La gente, in effetti, vive a metà strada tra qui e la Sabina, come i protagonisti di questa tragedia. Vive da pendolare tra il centro e i piccoli comuni dell'agro, quelli dove si sperava una volta trovassero brodo di coltura le Silicon Valley de noantri e le start-up, ma a parte qualche infrastruttura luminosa e qualche rotonda pretenziosa, tutto o quasi è rimasto come prima. Si va certo al grande centro commerciale, senza però che emerga persino nei paesi più vecchi un punto di aggregazione, una piazza o una fontana. Al massimo ci sono i bar, come quello della strage. Significativo il particolare: per le riunioni di condominio una volta si affittavano i locali parrocchiali, qui non pare ci sia nemmeno un prete per una chiacchierata.
Di fronte a quel bar è passato cento volte il giovanotto poliglotta con studi all'estero che in zona vende aspirapolveri. Sorride e non ti dice il nome perché non può rovinarsi lo spazio vitale per gli affari. "Inutile che domandi, qui non parla nessuno" taglia corto, ed è vero. Più che per reticenza, per assenza: comprate le paste, ogni domenica la gente si ritira in casa e se poi esce è per andare, anche stavolta, in centro per i regali. Dice che hanno rimesso le bancarelle a Piazza Navona, dice che il Comune ha organizzato delle navette.
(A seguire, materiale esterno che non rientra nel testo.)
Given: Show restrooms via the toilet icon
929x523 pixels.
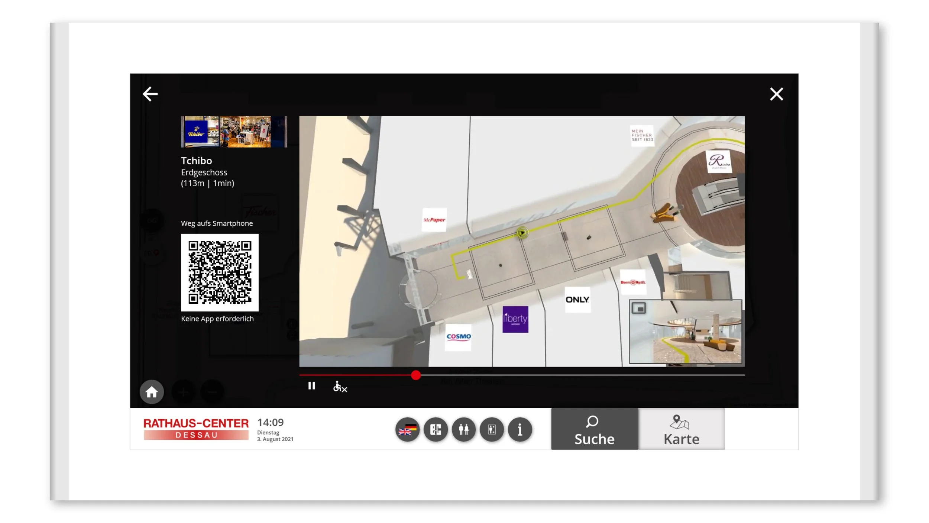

Chi sono? "Venditori che girano per le fiere con l'alimentare, ma anche impiegati e persino ufficiali" riferisce l'esperto giovanotto. L'aeroporto dell'Urbe in effetti non è lontano, lì dove si è schiantato contro un muro, quest'estate, quel Massimo Bochicchio che con i suoi giri di soldi mise nel sacco la vera Roma Nord e i suoi canottieri. No, qui il giro è diverso: il ceto è medio, quello che forse oggi si definirebbe impoverito o che comunque ha meno motivi per guardare, rispetto a una volta, al domani. Il risparmio in banca non è alto, le prospettive mica tanto rosee.
Il labile confine tra convivenza e rivalità
Inutile dire che il covid, con la sua onda lunga che incide sulla psiche, qui il segno lo ha lasciato e lo lascia ancora. Facile sociologismo un tanto al chilo, immaginare che dietro il fattaccio di via Monte Giberto ci sia una storia di onnubilamento aiutato dalle solitudini e dalle disgrazie familiari. Ad ogni modo è evidente che la convivenza poco curata diventa facilmente tremenda rivalità. Qua uscire di casa, ai tempi del lockdown, era più facile che non nella cerchia dell'anello ferroviario, ma poi si poneva il dilemma: per andare dove, per vedere chi? Anche il killer, anche le vittime in fondo non le conosceva nessuno, trovatesi com'erano per coincidenza sotto un capannone del bar del quartiere.
E ci si scopre così come ci si scopriva un paio di inverni fa quando dopo un inutile giro in macchina si parcheggiava nel portico sottostante il palazzo con accesso diretto all'ascensore: più estranei gli uni agli altri di quanto non si fosse immaginato. Il nulla che conduce al vuoto che porta al niente. Doveva essere Brasilia, invece è la Rocinha.